TASK STATEMENT ->
Continue the article about Thomas Barr reaching the 400m hurdles semi-finals, picking up after its last sentence.

SOURCE DOCUMENT ->
Thomas Barr relieved to advance to 400m semi-finals

Hurdler initially fifth in his heat but is promoted to fourth after disqualification

Sometimes it’s good for things to go wrong. And in a flat-out race of 400 metres, which includes 10 3ft-high hurdles and executed on a virtual tightrope, they very often do.

It’s one reason Thomas Barr got through to the World Championship semi-finals – and truth is he’ll probably need something to go wrong for his opposition to make the final.

Drawn in the outside lane in the first of three races (8.20 on Monday evening), Barr will have the Olympic champion Kerron Clement for company, plus the rising star Karsten Warholm from Norway. That’s just for starters.

Only the top two (plus two fastest losers) progress: Barr did make that grade in last year’s Rio Olympics, running 47.97 when finishing fourth in the final, and has already seen one of the title favourites make their exit, Kyron McMaster from the Virgin Islands, the fastest man in the world this year with his 47.80 seconds disqualified for a hurdle infringement in Barr’s heat on Sunday morning.


Barr initially finished fifth, messing up his own stride pattern and clocking 49.79 seconds, which would have meant waiting to see was that enough to progress as a faster loser (it was, anyway). Only minutes after the finish, McMaster’s named flashed up with the dreaded “DQ” next to it.

MATERIAL PROVIDED ->

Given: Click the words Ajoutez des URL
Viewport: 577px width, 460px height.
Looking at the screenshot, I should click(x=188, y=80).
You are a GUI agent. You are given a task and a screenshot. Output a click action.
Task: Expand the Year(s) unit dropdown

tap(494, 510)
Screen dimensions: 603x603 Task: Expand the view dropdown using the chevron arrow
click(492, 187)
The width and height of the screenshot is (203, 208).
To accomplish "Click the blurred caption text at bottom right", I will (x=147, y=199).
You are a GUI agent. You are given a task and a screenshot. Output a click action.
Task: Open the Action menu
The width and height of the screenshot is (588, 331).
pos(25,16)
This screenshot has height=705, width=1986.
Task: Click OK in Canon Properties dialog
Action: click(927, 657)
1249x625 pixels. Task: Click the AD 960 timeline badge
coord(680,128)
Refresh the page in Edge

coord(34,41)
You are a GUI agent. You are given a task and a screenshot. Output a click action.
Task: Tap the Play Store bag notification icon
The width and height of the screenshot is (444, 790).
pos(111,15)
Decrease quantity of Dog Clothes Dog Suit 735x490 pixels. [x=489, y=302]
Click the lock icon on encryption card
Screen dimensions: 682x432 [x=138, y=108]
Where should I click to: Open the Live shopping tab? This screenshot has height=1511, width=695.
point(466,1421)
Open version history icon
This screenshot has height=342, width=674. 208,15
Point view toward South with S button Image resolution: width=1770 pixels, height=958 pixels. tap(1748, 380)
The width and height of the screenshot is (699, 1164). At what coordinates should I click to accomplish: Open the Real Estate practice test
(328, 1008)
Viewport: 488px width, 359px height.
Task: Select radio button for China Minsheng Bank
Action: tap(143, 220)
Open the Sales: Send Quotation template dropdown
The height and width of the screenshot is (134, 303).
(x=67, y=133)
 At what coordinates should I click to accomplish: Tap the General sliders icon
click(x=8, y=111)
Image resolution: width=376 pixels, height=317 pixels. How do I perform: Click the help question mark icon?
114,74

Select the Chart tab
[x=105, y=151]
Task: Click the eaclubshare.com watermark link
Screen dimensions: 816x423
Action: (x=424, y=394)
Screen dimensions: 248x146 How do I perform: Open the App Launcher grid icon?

FINAL ANSWER ->
“That’s what I love about championships, and hate about championships, anything can happen,” said Barr, given a rousing reception inside the Olympic Stadium. “That’s not how I wanted to get through, I wanted top two. I wanted 49-low, to get a good lane for tomorrow. If the job is done great, but I messed up a little on the top bend, messed up my stride pattern on the homestretch, was finishing on my right leg instead of my left, so didn’t have the usual drive.


“I was relaxed, focused on my own race, doing what I needed to do. It was just that top bend, my stride pattern, I had to reach into hurdle five, and because of that was a little far down on hurdle six, changed down, and never got my optimum stride patter coming home. Maybe a little complacency, I’m not sure.

“But I live for championships, and that’s why I gave up so many races on the circuit this year. I just wanted to get out here, to London, where everything is in the time boat. Times don’t matter, and it’s about dealing with the pressure.”

At 25, Barr has both the experience and nerve for this level of running: what he will need to deliver is his own perfect race, ensuring nothing whatsoever goes wrong: “I know if I tidy up a few technical things, there’s a 49.2 there. I always feel this way after the first heat, and hopefully here will be more in the legs.

“The semi-final is always a new race. It’s two from each, and two, to make the final, and I just have to put myself in that place. But yeah, I can’t mess about.”

Later on Sunday, around the streets of London, Mick Clohisey finished a well satisfied 22nd in the marathon, his 2:16.21, a season best, also going some way towards making amends for the disappointment of last year’s Rio Olympics, where he finished 103rd.

Kenya’s Geoffrey Kipkorir Kirui prevailed in a compelling east African duel with Ethiopian Tamirat Tola, winning in 2:08:27. Clohisey, now 31, passed the halfway mark in 44th place, in 1:06.51, but slowly worked his way through the field to get inside the top-25 – as was his goal, just over a minute off his lifetime best of 2:15.11.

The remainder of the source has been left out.